(Text)
____

Mine is a method for making decisions that helps balance your mind, heart, and gut. So it avoids a lot of the problems with “unbalanced” decision making. However, it takes a long time to get really good at it, so think of this as a long-term project. If you give this a try for now, and keep up with it, then sooner or later this method will become part of what makes you especially capable.

It works on problems big (“What should I do with my life?”) and small (“How can I solve this difficult homework problem?”). I call it the Pilot Program.

Before we get too far into it, let me acknowledge that there are many, many excellent processes out there for setting and achieving goals. There are two ways in which the Pilot Program is different from most:

  1. It uses a “ready, fire, aim” strategy. This means that you start quickly, even before you have all the details worked out, and you fine-tune everything later. This strategy helps you avoid overwhelm and perfectionism, and it helps you build momentum fast. Yet it’s also accurate over the long run, because of the fine-tuning that is built into the system.
  2. The focus of the Pilot is on constant improvement, which allows it to transcend mere goals and aim for more powerful targets: vision and values. As a result, the Pilot Program is not limited to short-term projects, but rather can be applied on a large scale—as large as you can imagine.

The five parts of the pilot program

The five parts of the Pilot Program are: a Desire, an Action List, a Journaling Plan, Course Correction, and a Finish Line.

Desire: What I want to have achieved, what I want to have, what I want to have done, or what I want to be.
Action List: Specific actions I should take in order to get closer to that vision
Journaling Plan: The location of my notes on my progress, and my schedule for reviewing the notes
Course Correction: The actions I should take in order to fine-tune all five of these parts, as I gain experience by doing them.
Finish Line: How I’ll be able to tell that I’ve succeeded.

A quick example

Here’s a quick example of how this might work:

To be a straight A student.

Action List
1. Discover what straight-A students do that is different from what I am used to doing
2. Identify the parts I can’t easily do
3. Learn how to do those things
4. Turn that learning into habits

Journaling Plan
Every week, I write down in an online journal what I’ve done during the week that is likely to raise my grades.

Course Correction
Every week after journaling, I read through the whole journal from the beginning, and then I do two things: (1) make any changes to the Desire, Journaling Plan, action list, Course Correction, or finish line, according to my best judgment at the time, and (2) write notes telling myself what I should try to do the following week in order to stay in alignment with those parts.

Finish Line
I have a report card containing nothing but A’s for the current grading period.

A life-size question

Now let’s say you’re trying to figure out what to do with your life. That’s an awfully big question! But the size of the question isn’t a problem. Here’s how it might work:

To know what I want to do with my life.

Action List
1. Ask some older people what they do, and whether they like it
2. Think about what they say and how it applies to me

Journaling Plan
I record all the interviews, and after each one I listen to it again and take notes, focusing on how I think the ideas in that interview apply to me (or not).

____

(Given information)

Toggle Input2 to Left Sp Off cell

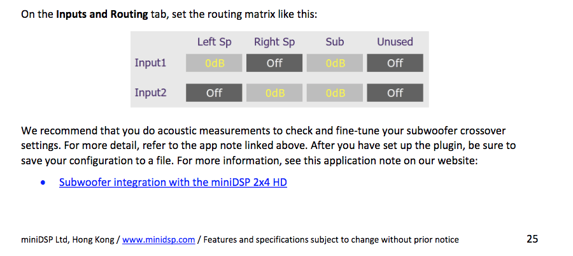[214, 93]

____

(Tasks for this exercise)
• 1. Answer these about the Pilot Program text:
(a) What strategy does the Pilot Program use?
(b) In the straight-A example, where is the weekly journal written?
(c) In the life-size example, whom does the first Action List item say to ask?
• 2. What parts make up the Pilot Program, according to the Pilot Program text? Name all of them.

(The responses)
• 1.
(a) A "ready, fire, aim" strategy.
(b) In an online journal.
(c) Some older people.

• 2. Desire, Action List, Journaling Plan, Course Correction, Finish Line